**Your instructions**
Restate exactly the lines that run from the start of the records below to the line containing "The image size is (679, 400).", counting both ends, and nothing else; pictures stay out.

Stored data
::::::::::

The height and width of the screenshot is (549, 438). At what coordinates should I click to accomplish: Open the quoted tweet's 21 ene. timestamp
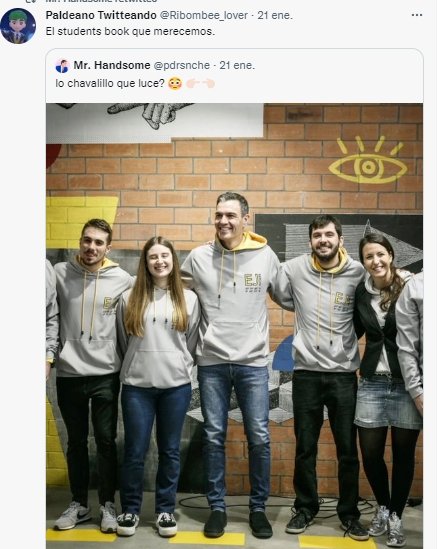click(237, 65)
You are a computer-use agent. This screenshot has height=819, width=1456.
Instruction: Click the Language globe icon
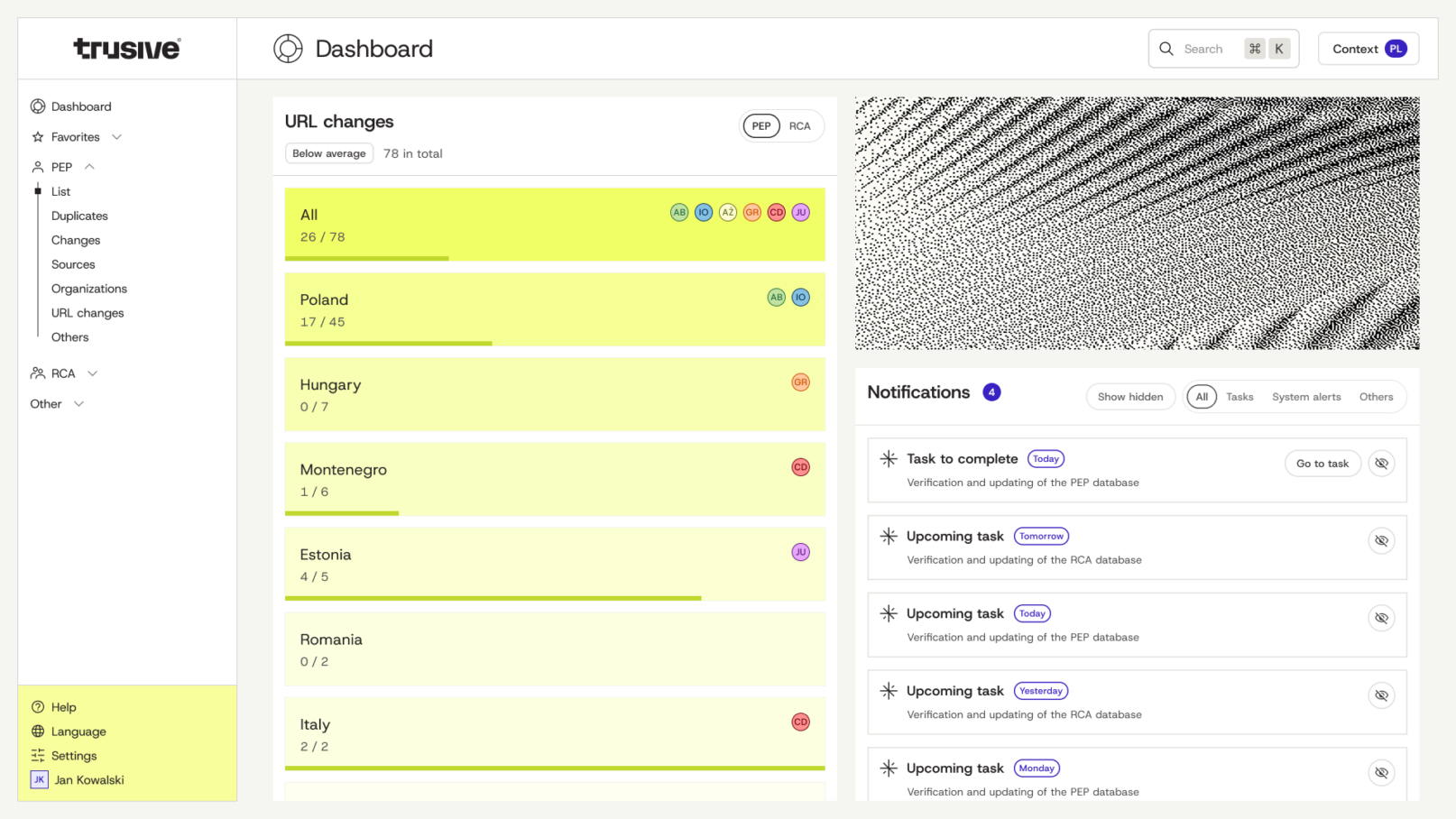38,732
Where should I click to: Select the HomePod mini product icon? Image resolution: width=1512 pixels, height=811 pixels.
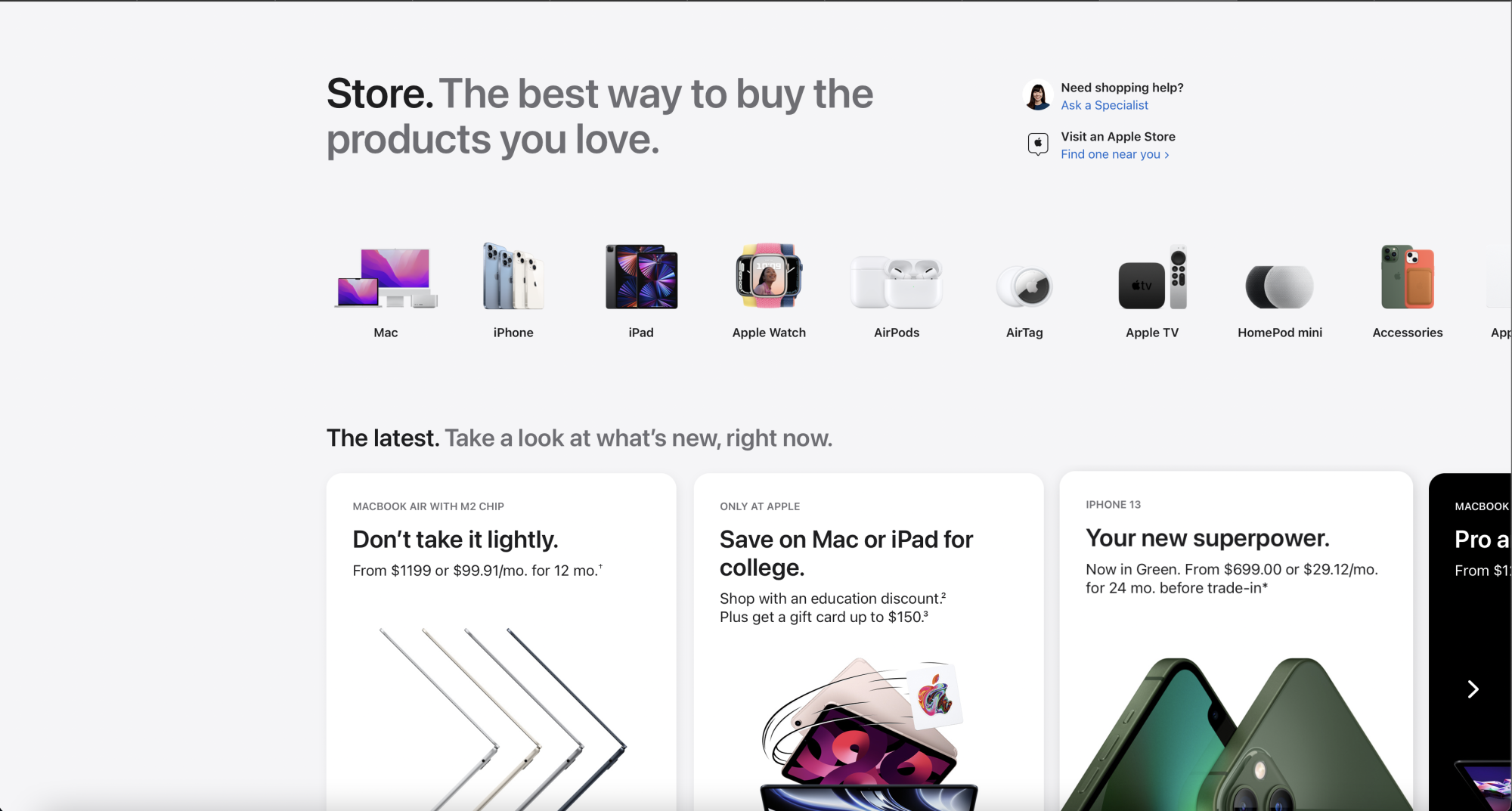click(x=1280, y=286)
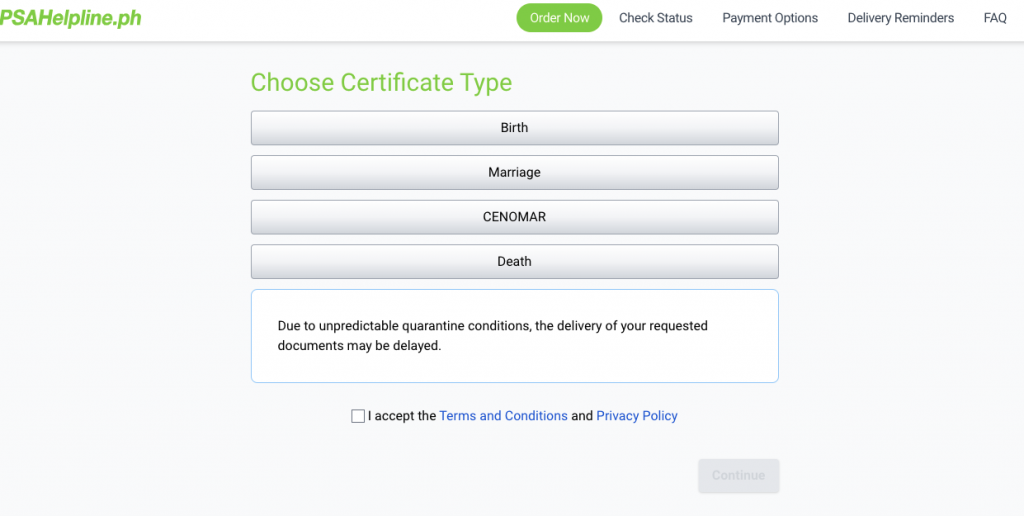Open the FAQ navigation link
Screen dimensions: 1024x516
995,18
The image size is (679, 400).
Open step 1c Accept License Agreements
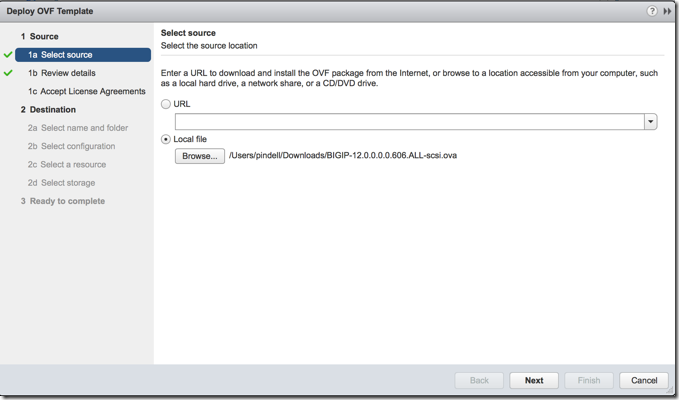tap(87, 91)
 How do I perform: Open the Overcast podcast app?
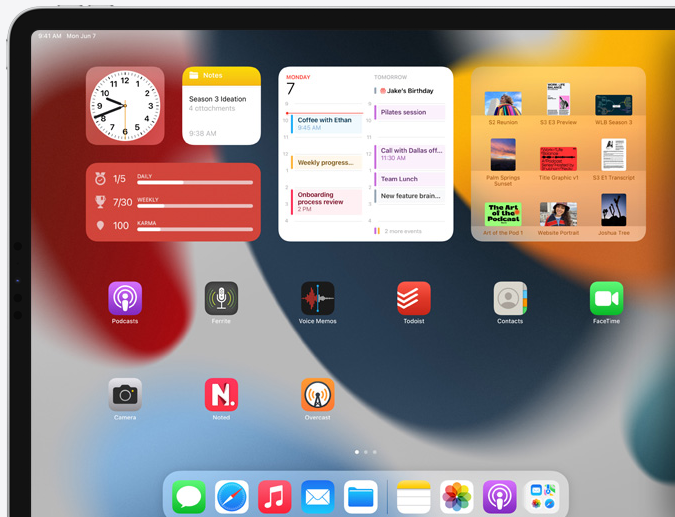pos(317,394)
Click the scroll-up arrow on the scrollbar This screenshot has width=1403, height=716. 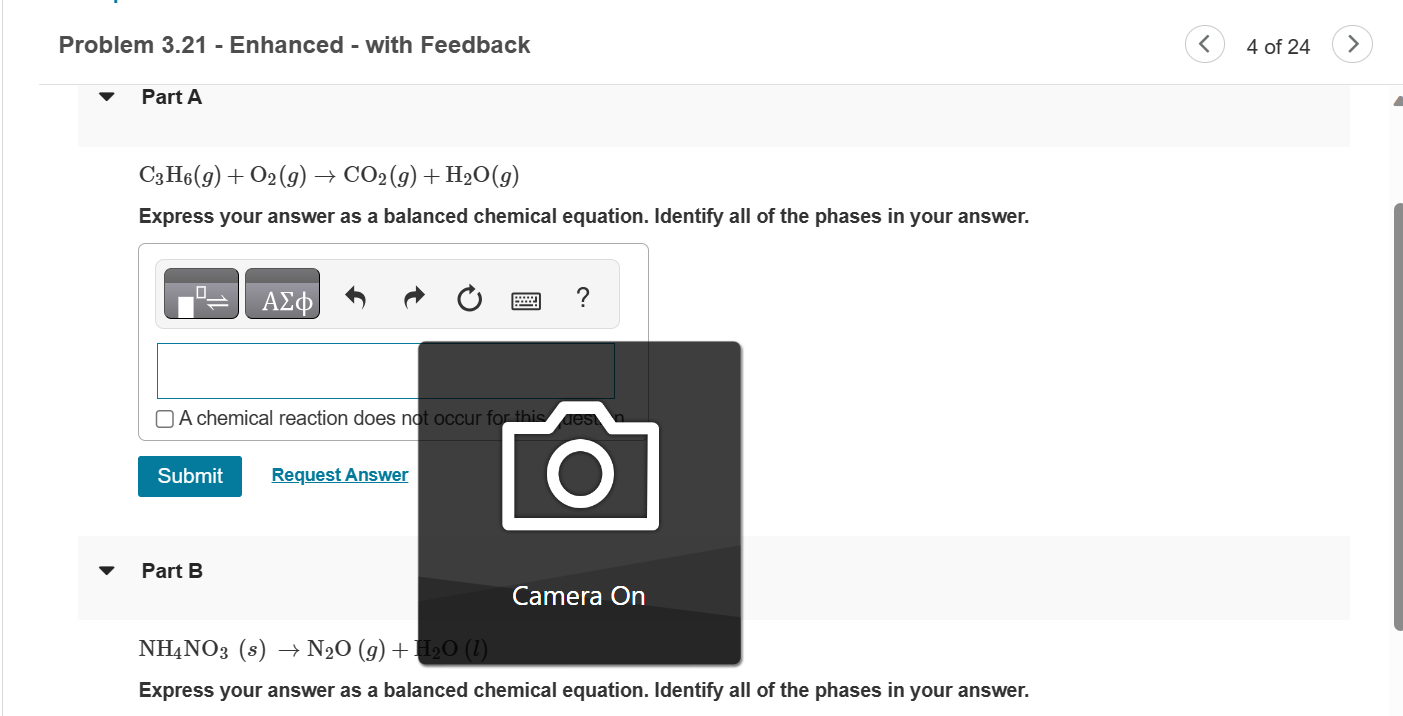tap(1396, 99)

::::::::::

**Solution to this task**
The height and width of the screenshot is (549, 438). At what coordinates should I click to accomplish: Open the quoted tweet's 21 ene. timestamp
click(237, 65)
You are a computer-use agent. This screenshot has height=819, width=1456.
Instruction: Click the Language globe icon
38,732
Where should I click to: Select the HomePod mini product icon? Image resolution: width=1512 pixels, height=811 pixels.
click(x=1280, y=286)
Open the FAQ navigation link
Screen dimensions: 1024x516
995,18
The image size is (679, 400).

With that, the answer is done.